HRW: Sudanese activist surfaces in detention

Sudanese authorities have confirmed that they are holding a vocal critic of the government who was forcibly disappeared in Egypt in October, 2018, Human Rights Watch said today.

Mohamed el Boshi who has been detained and facing several charges which carry the death penalty (HRW)

Sudanese authorities have confirmed that they are holding a vocal critic of the government who was forcibly disappeared in Egypt in October, 2018, Human Rights Watch said today.

Sudan’s national security authorities refused to provide information for weeks about the detention of the activist, Mohamed El Boshi, but announced charges against him on November 8.

El Boshi, 35, was reported missing in Cairo on October 10, after five armed men believed to be Egyptian security agents arrived at his apartment building and searched his apartment, witnesses in Cairo told Human Rights Watch (HRW). News of El Boshi’s disappearance surfaced on social media the next day, amid activists’ fears that Egyptian authorities had returned him to Sudan.

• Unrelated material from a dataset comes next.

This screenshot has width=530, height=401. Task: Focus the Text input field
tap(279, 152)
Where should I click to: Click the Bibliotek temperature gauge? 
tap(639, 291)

On November 8, Sudan’s national security agency announced criminal charges against El Boshi for espionage and crimes against the state, which carry the death penalty. Sudanese officials have in recent years brought similar charges against other rights activists. el Boshi remains in national security custody, and family members and lawyers have not been permitted to visit him.

“Egyptian and Sudanese authorities cooperated in forcibly disappearing and returning an asylum-seeker to Sudan, in clear violation of international norms and the prohibitions on enforced disappearances, persecution, and torture,” said Jehanne Henry, associate Africa director at HRW. “Having unlawfully detained him for weeks, Sudan has now charged him with serious crimes that carry the death penalty.”

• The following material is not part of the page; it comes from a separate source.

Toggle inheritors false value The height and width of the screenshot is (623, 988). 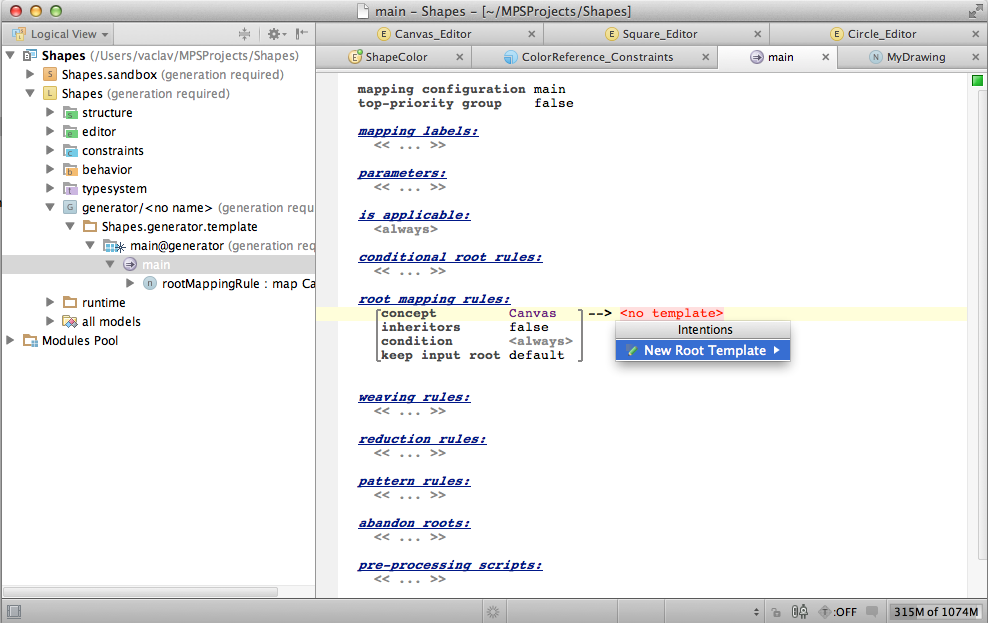point(528,327)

According to HRW, Sudan’s draconian National Intelligence and Security Service (NISS) is well-known for arbitrary detentions and abuse of detainees. Under the national security laws, officials have wide powers to arrest and detain people for up to four-and-a-half months without charge. The organisation and others have for years documented torture and abuse of detainees by NISS and urged reform of the agency.

Egypt and Sudan

In September, a Sudanese activist living in Cairo was harassed by the Egyptian security service in an attempt to make him stop his writings on social media that are considered hostile to the government of President Omar Al Bashir.

In August Egyptian authorities arrested activist Sudanese Mohamed Adam El Haj, known as Wad Teregul. His family said he was to be deported to Khartoum.

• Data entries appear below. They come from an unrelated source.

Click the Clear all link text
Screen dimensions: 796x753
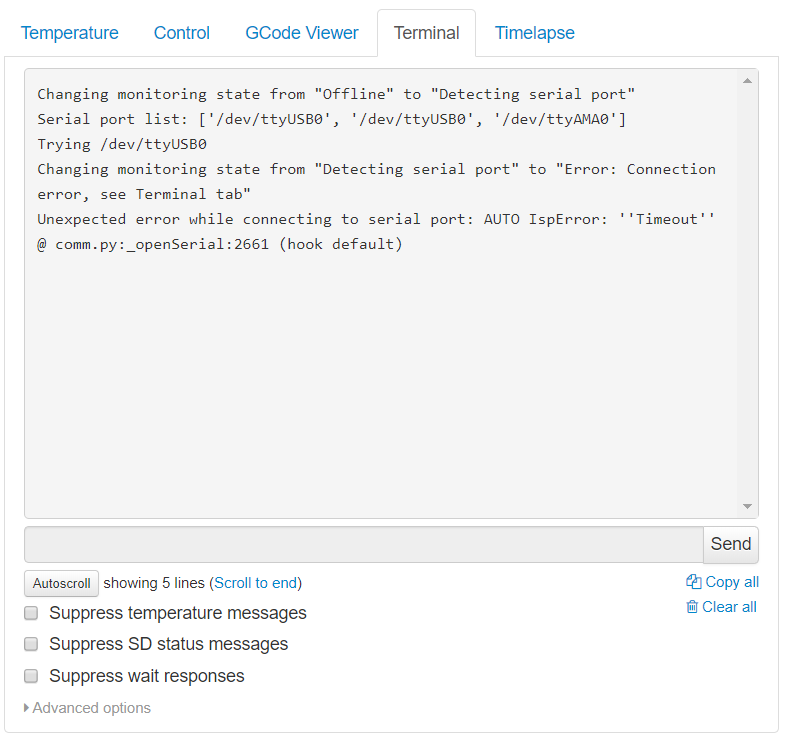click(x=729, y=607)
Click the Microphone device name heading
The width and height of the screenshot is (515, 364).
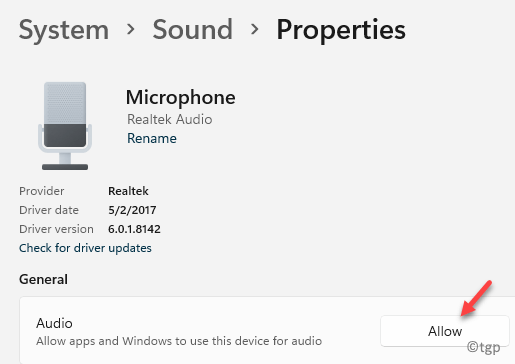pos(181,98)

Relations between Egypt and Sudan have warmed in recent months. In July, Egypt refused entry to a prominent opposition leader, El Sadig El Mahdi, and Sudan seems to have ordered several Egyptian Muslim Brotherhood dissidents to leave the country in 2017.

Khartoum has recently announced to lift the bans on Egyptian industrial products and the entry of food products to Sudan, and will create a Media Code of Honour between the neighbouring countries.